The value field is marked final to prevent changes to value after the Node is created. In this course, we focus our study of linked nodes on changing only the references to next. For example, the following code represents the linked list [1, 2, 3].

Node<Integer> n1 = new Node<>(1);
Node<Integer> n3 = new Node<>(3);
Node<Integer> n2 = new Node<>(2, n3);
n1.next = n2;

Open the preloaded Java Tutor environment to visualize this code one step at a time. Before each time you press Next >, predict what will change in the visualization.

Java Tutor

After running the entire block of code, what is the value of n1.next.next.value?

Let’s reason about this one subexpression at a time.

  1. n1 refers to the node storing the value 1.
  2. n1.next refers to the node storing the value 2, or n2.
  3. n1.next.next refers to the node storing the value 3, or n3.
  4. n1.next.next.value evaluates to 3, the value stored in n3.

Encapsulation

Where do we write the add, remove, size, and toString methods? If each Node stores a single element’s value, how do we refer to all the elements? We need a LinkedList class that encapsulates all the Node objects by bundling together all the data with the methods for operating on all of it.

public class LinkedList<E> implements List<E> {
    // Reference to the first node in the sequence.
    private Node front;

    public void add(E element) {
        if (front == null) {
            // If the list is empty, assign the new node to the front.
            front = new Node(element);
        } else {
            // Otherwise, add the element to the end of the list.
            Node current = front;
            while (current.next != null) {
                current = current.next;
            }
            current.next = new Node(element);
        }
    }

    public E remove(int index) {
        // You'll implement this in your project.
    }

    public int size() {
        // Count the number of nodes starting from front.
        int result = 0;
        Node current = front;
        while (current != null) {
            result += 1;
            current = current.next;
        }
        return result;
    }

    private class Node {
        private final E value;
        private Node next;

        public Node(E value) {
            this(value, null);
        }

        public Node(E value, Node next) {
            this.value = value;
            this.next = next;
        }
    }
}

Java allows classes to be nested within other classes. In this case, we say that Node is an inner class of LinkedList. Note that the <E> generic type does not have to be repeated in the inner class because each Node is associated with its encapsulating LinkedList. We also changed the Node access modifier from public to private to indicate that Node is only relevant to the implementer of LinkedList.

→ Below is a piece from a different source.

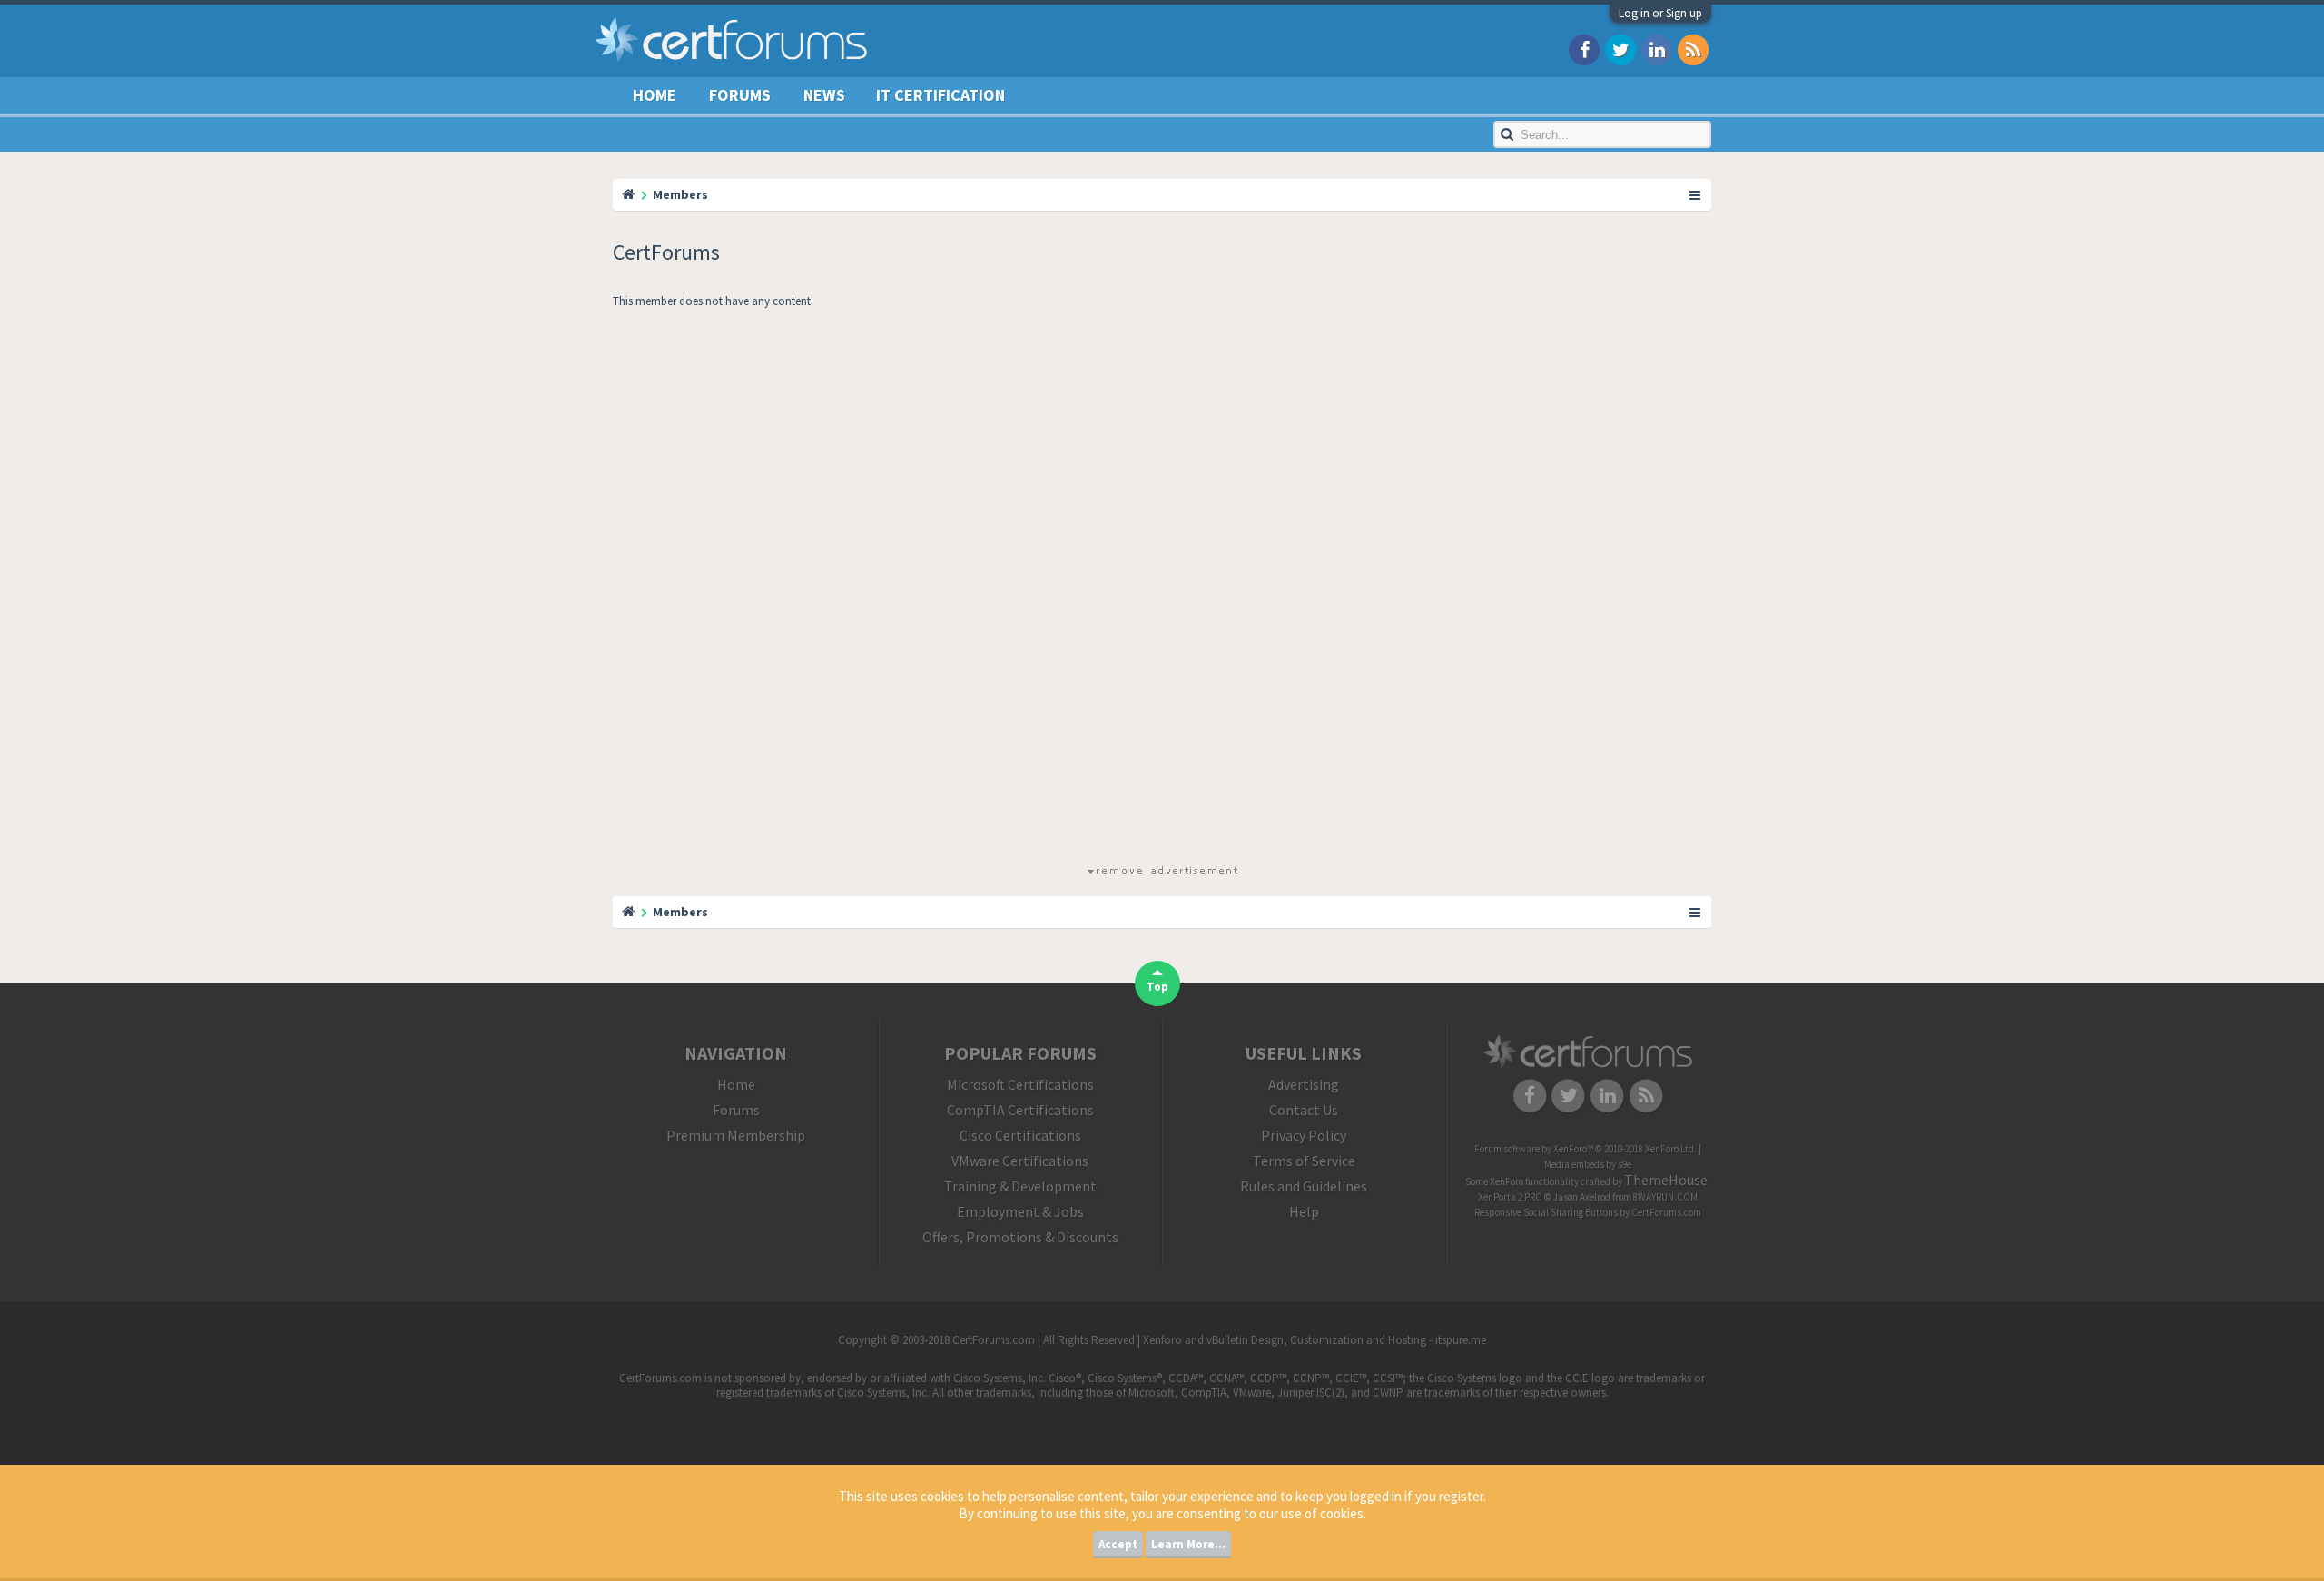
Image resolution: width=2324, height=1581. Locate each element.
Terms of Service (1304, 1160)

Encapsulation doesn’t only describe the relationship between linked lists and their linked nodes. It can also be used to describe the relationship between array lists and their underlying arrays. Or really any class whose implementation details are hidden from clients—which is just about any program that we will write in this course! Encapsulation is the most common way to define an abstraction in data structures and algorithms.